Yes.  I’m halfway through writing the second book and already in the planning stage for a book three.

  • Have you had any book signings? If so, how did that go? If not, do you plan to have one to connect with new readers?

No book signings yet but yes I aim to do them when my debut novel is released.

  • What marketing strategies do you use for your books?

I have the usual social media channels including a Facebook page and up-to-date website; both are actively promoted.  I also belong to several Facebook writers groups where I network regularly.  I designed some awesome business cards which are handed out at every opportunity.  Word of mouth.  I’m open to suggestions and always looking at new ways to market!

  • Are there any challenges getting people to support you?

No.  I’ve found people to be very supportive and enthusiastic.  When people find out I’m an Author it actually seems to ignite their interest, they want to learn everything about me.

  • What is your writing style like?

Any special places you like to go and write at? It’s important I’m connected to what I write, the best way to achieve that is to write from the heart.  If I can feel it, I can express it and it will work.  I’m a perfectionist which means I’m constantly editing.  It can take me a long while to produce something I’m happy with, I won’t start the next component unless the last is right!  A special place doesn’t have to be physical as long as I have peace or gentle Celtic music I can pretty much write anywhere although I avoid crowds preferring the company of my dogs and to be in nature.  

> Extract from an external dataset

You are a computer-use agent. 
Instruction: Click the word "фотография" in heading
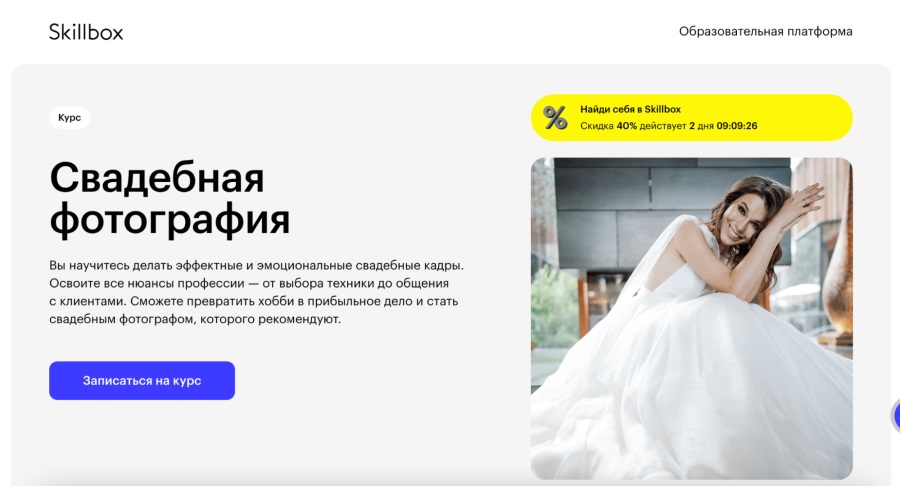pyautogui.click(x=170, y=219)
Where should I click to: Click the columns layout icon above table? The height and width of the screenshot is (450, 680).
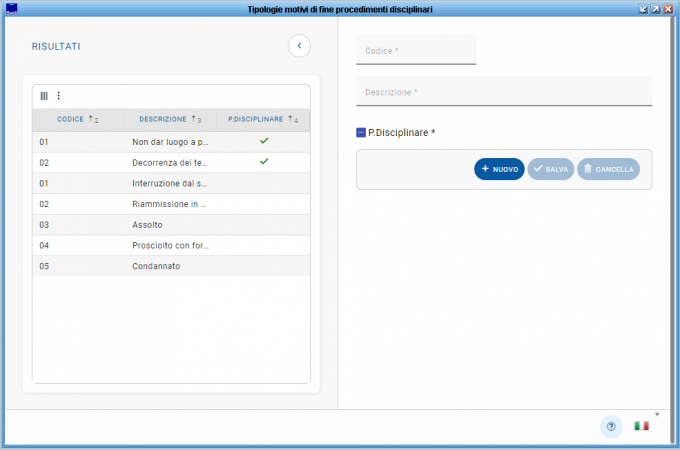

  • How can readers connect with you and buy your books?

Readers can connect with me at my website www.beatricedececil.com  Facebook:  https://facebook.com/beatricedececil  E-mail:  beatricedececil@gmail.com   Links will be available on my website to purchase my books and also available through the publisher (details will be available at a later date on the website and Facebook).

  • Tell the readers more about the types of books you write? Are some of them based on real life experiences?

I write fantasy and paranormal.  Yes, I like to blend real life and knowledge in my novels.  Before I started writing seriously, I kept a dream journal for several years.  Many of my dreams have been adapted and used in my first book.  I also found my personal experience as an Aura reader insightful and helpful when writing Whispers.

  • I was reading your bio on your website and I noticed it said you read eight books in a week! Wow! How do you do it?

Lol  Reading has always been a good therapy for me.  Since childhood I’ve been an introvert and as a teenager the neurological disorder epilepsy appeared in my life.  I became even more reclusive, losing myself in books and listening to music.  Although I came to terms with my condition, my love of reading continued.  A few years ago something cropped up which led to depression followed by PTSD with spells of insomnia so I turned to reading.  Devouring 8 books in a week was quite commonplace at the time.  Nowadays, it’s more like 2-3 a week.  

  • Whispers of the Realm sound interesting. When is that set to release?

I’m not sure!  I recently signed Whispers of the Realm, my debut novel, with a notable U.S. publisher.  There’s a lot of prep work involved before it’s ready for the market.  I’m thrilled to be working with them and anticipate it will be later this year.